§ **Task objective**
Since only part of the material below is wanted, output exactly the lines from the one with "Task: Open detail view for driver0046_07_08_1" up to and including the one with "The height and".

§ **Material to process**
——————————

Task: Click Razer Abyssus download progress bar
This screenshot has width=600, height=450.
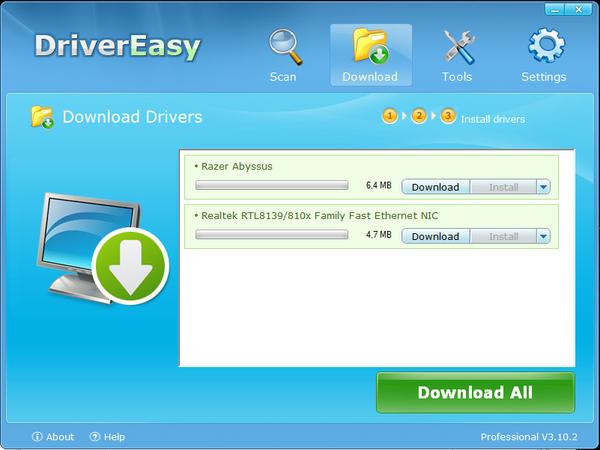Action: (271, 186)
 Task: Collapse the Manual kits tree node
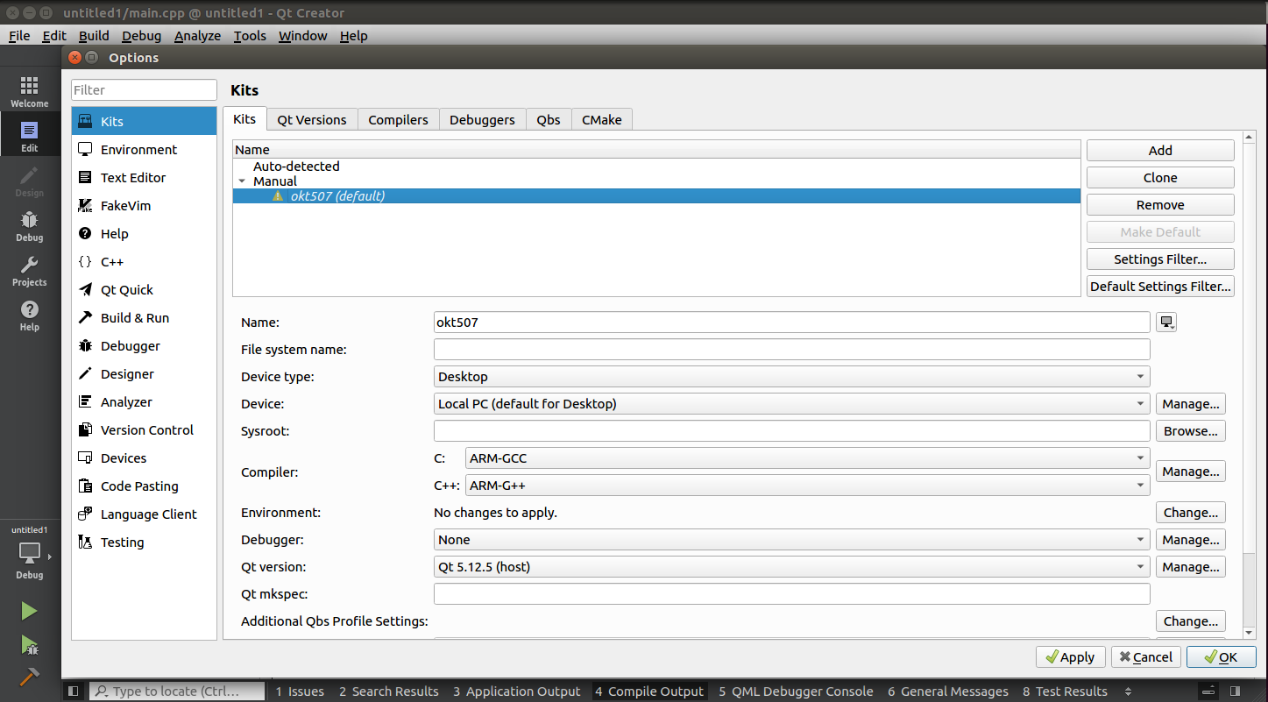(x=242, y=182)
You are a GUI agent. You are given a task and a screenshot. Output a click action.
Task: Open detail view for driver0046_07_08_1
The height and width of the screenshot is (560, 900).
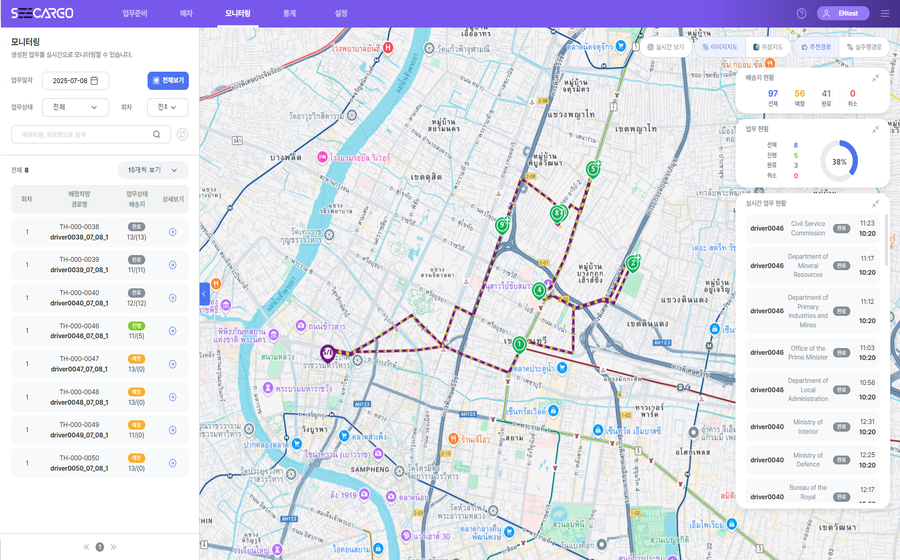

——————————

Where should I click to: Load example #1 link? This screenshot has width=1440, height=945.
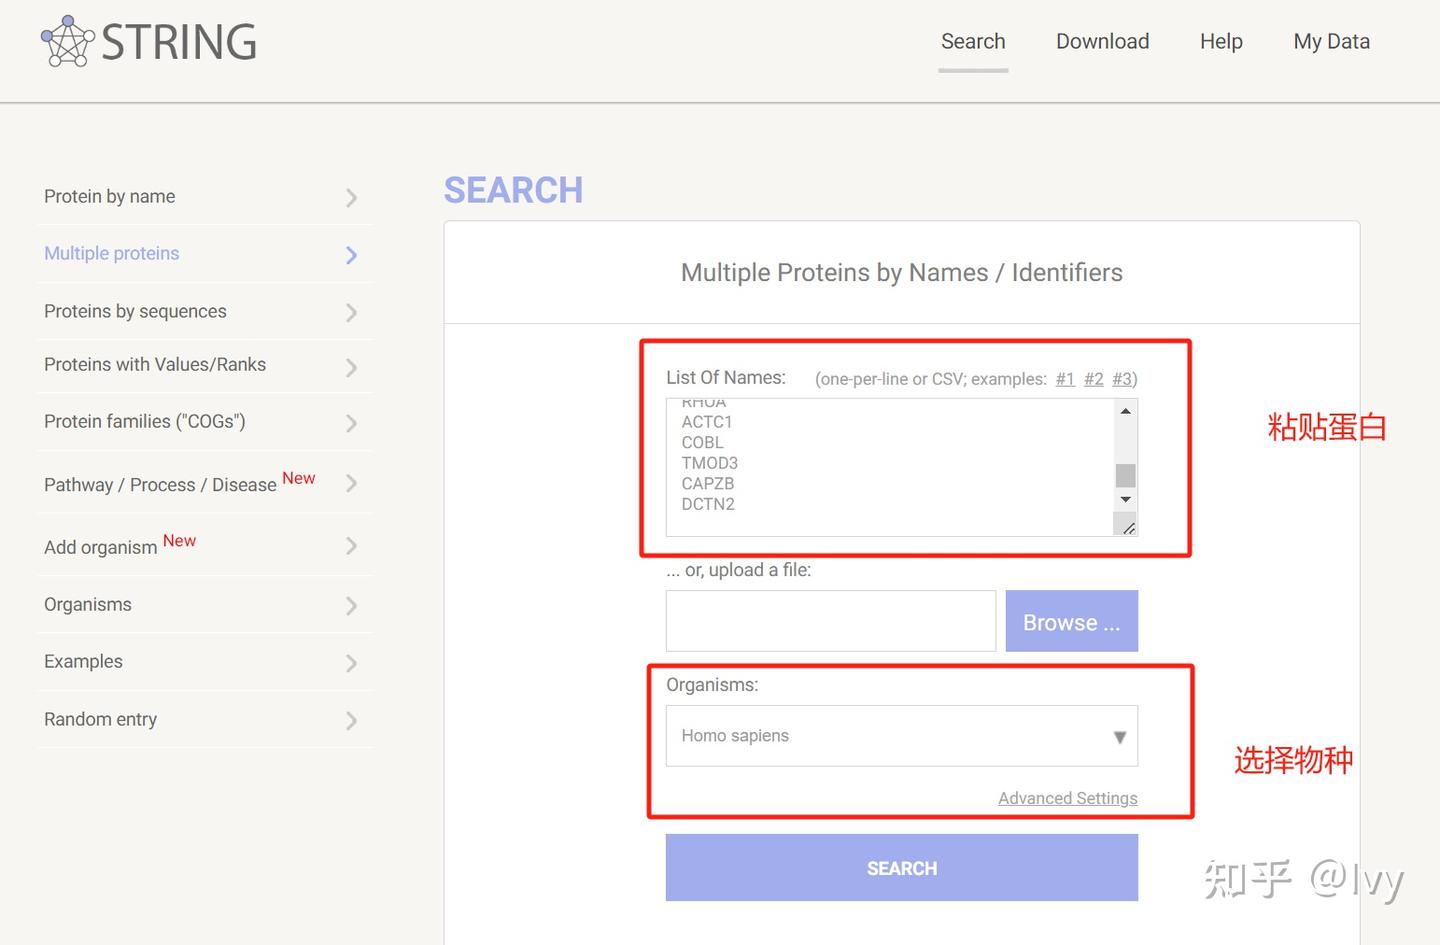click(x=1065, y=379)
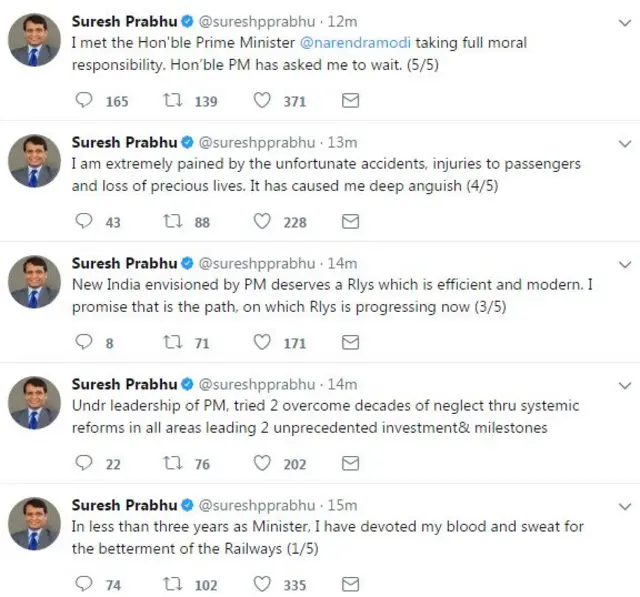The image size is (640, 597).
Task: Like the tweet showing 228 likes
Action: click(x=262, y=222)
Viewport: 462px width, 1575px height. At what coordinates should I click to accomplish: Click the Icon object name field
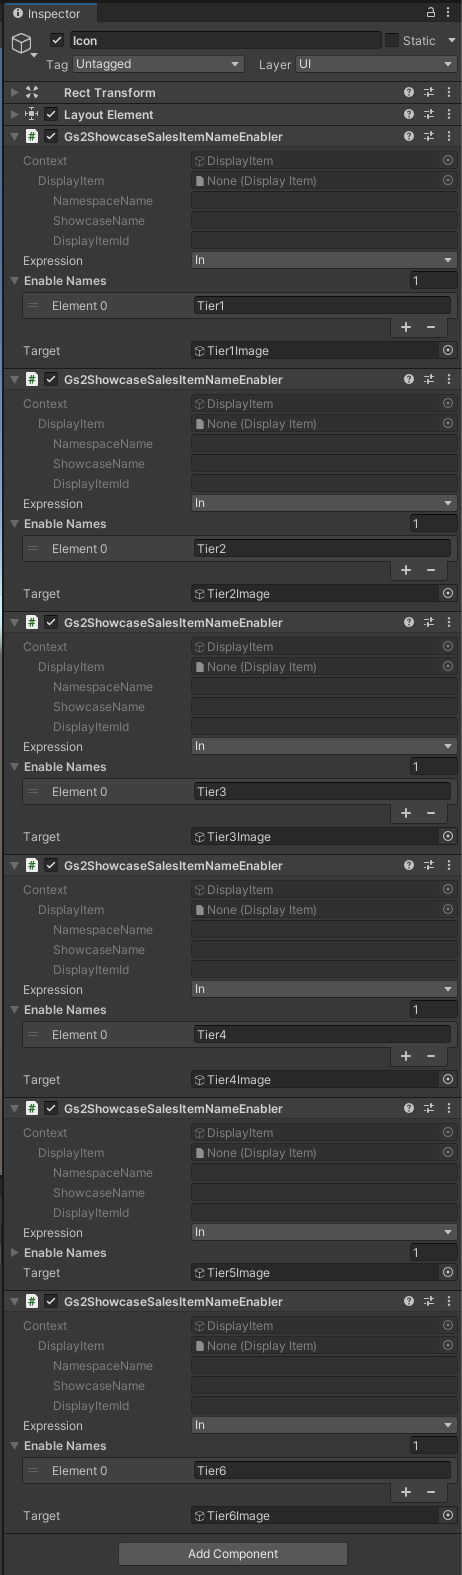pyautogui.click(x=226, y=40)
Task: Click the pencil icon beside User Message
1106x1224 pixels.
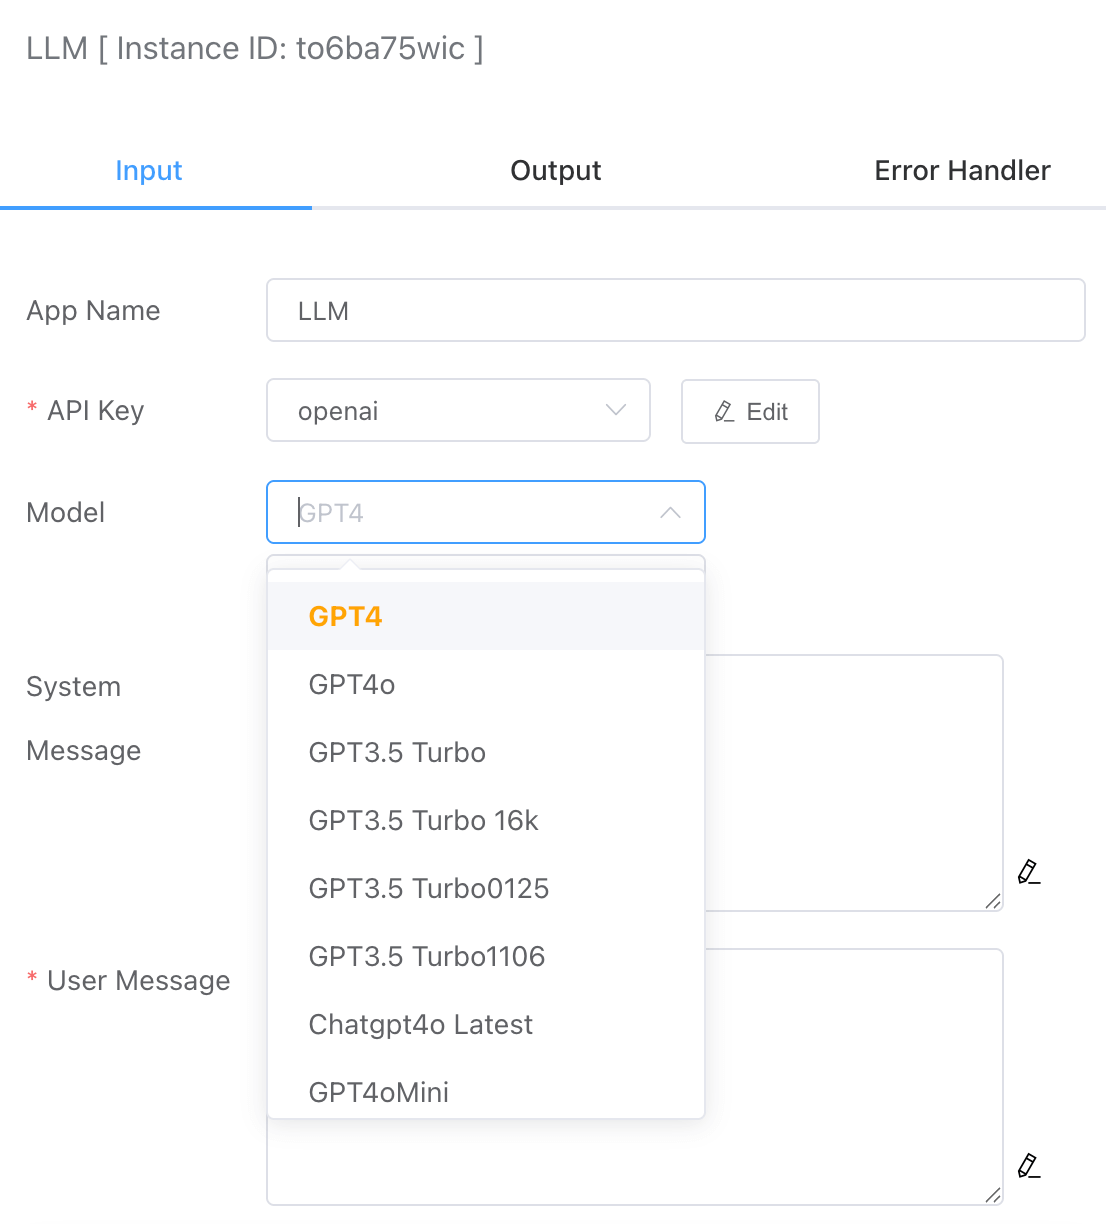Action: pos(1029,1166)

——————————

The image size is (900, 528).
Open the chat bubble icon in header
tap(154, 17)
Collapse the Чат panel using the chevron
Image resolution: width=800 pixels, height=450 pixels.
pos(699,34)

——————————

§ **Task answer**
Task: Open detail view for driver0046_07_08_1
The height and width of the screenshot is (560, 900).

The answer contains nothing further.